La Unión Europea alcanzó este miércoles un acuerdo provisional para establecer controles más estrictos a las importaciones de productos agrícolas resultantes de un acuerdo comercial planeado con el bloque Mercosur, lo que podría responder a algunas quejas de los críticos del acuerdo.
La UE y el bloque de Argentina, Brasil, Paraguay y Uruguay concluyeron las negociaciones en diciembre pasado para crear el mayor acuerdo comercial de la historia de la UE en términos de recortes arancelarios, unos 25 años después de que se iniciaran las negociaciones.
La Comisión Europea presentó el acuerdo para su aprobación en septiembre y buscó suavizar la oposición añadiendo un mecanismo que permitiría suspender el acceso preferencial del Mercosur para algunos productos agrícolas, como carne de res, aves y azúcar.
Se indicó que el factor desencadenante para iniciar una investigación debería ser si los volúmenes de importación aumentaran más del 10 % anual o si los precios cayeran en esa proporción en uno o más miembros de la UE. Sin embargo, el Parlamento Europeo votó el martes a favor de un nivel de activación más bajo, del 5 %, en comparación con el promedio de importaciones de tres años.
Las negociaciones para alcanzar un compromiso entre representantes del Parlamento y sus homólogos del Consejo, el grupo de gobiernos de la UE, comenzaron a última hora del miércoles.
Al final se decidió que el 8% debería ser el umbral, según indicó la presidencia danesa de la UE.
También acordaron una declaración que detalla las medidas que tomará la UE para realizar controles, incluso en los países del Mercosur, para apoyar a los agricultores e insistir en que se cumplan las normas de producción, como las relativas a los pesticidas y la salud animal.
La posición de Italia y Francia
Italia y Francia dijeron este miércoles más temprano que no estaban dispuestos a respaldar un acuerdo comercial entre la Unión Europea y el Mercosur, lo que suponía un golpe a las esperanzas de finalizar el acuerdo en los próximos días.
Se esperaba que la presidenta de la Comisión Europea, Ursula von der Leyen, volara a Brasil a finales de esta semana para firmar el acuerdo, alcanzado hace un año después de un cuarto de siglo de conversaciones con el bloque de Argentina, Bolivia, Brasil, Paraguay y Uruguay. El viaje no fue suspendido.
Alemania, España y los países nórdicos dicen que el acuerdo ayudará a las exportaciones afectadas por los aranceles estadounidenses y reducirá la dependencia de China al proporcionar acceso a los minerales.
Confirmando un informe anterior de Reuters , la primera ministra italiana, Giorgia Meloni, se puso del lado del presidente francés, Emmanuel Macron, al pedir un retraso en la aprobación del acuerdo, al que Polonia y Hungría también se oponen.
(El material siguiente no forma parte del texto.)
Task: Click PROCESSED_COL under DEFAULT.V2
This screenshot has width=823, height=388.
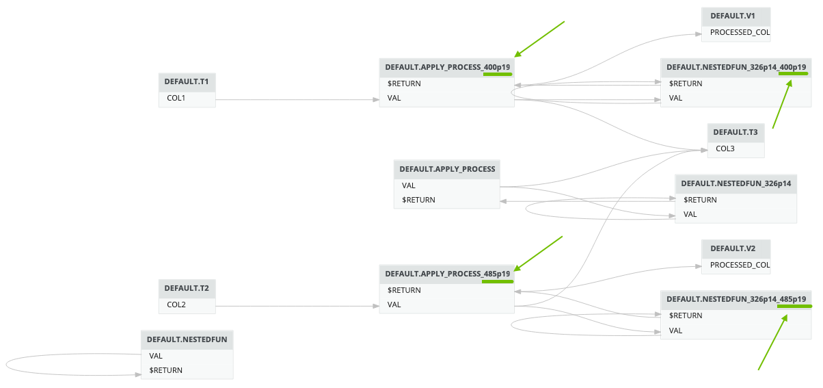Action: 740,265
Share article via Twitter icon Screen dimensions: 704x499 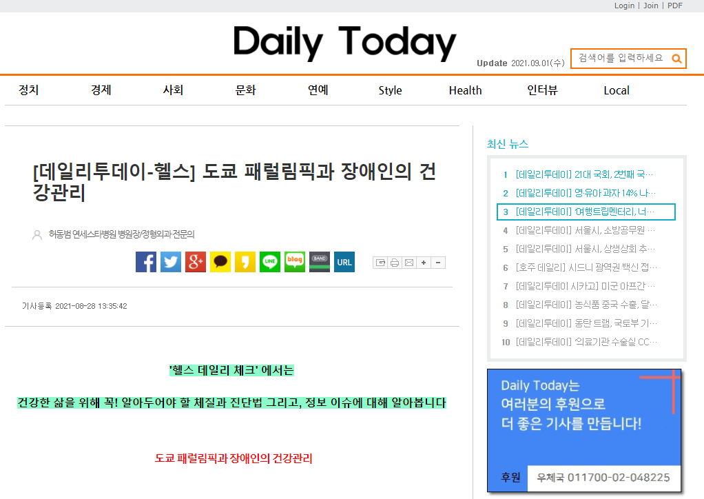point(171,262)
"El gobierno italiano siempre ha sido claro al decir que el acuerdo debe ser beneficioso para todos los sectores y que, por tanto, es necesario abordar, en particular, las preocupaciones de nuestros agricultores", dijo Meloni ante la cámara baja del parlamento italiano.
Dijo a los legisladores que sería "prematuro" firmar el acuerdo antes de que se ultimaran más medidas para proteger a los agricultores, y agregó que el acuerdo necesitaba garantías de reciprocidad adecuadas para el sector agrícola.
Francia también quiere garantías más estrictas, incluidas "cláusulas espejo" que obliguen a los productos del Mercosur a cumplir las normas de la UE sobre el uso de pesticidas, el bienestar animal e inspecciones más estrictas de seguridad alimentaria.
"Nadie comprendería que verduras, carne de res y pollo tratados químicamente con productos prohibidos en Francia llegaran a nuestro territorio", declaró la portavoz del gobierno francés, Maud Bregeon, en rueda de prensa. Quienes apoyan el acuerdo afirman que este no invalidaría las normas vigentes de la UE sobre estándares alimentarios.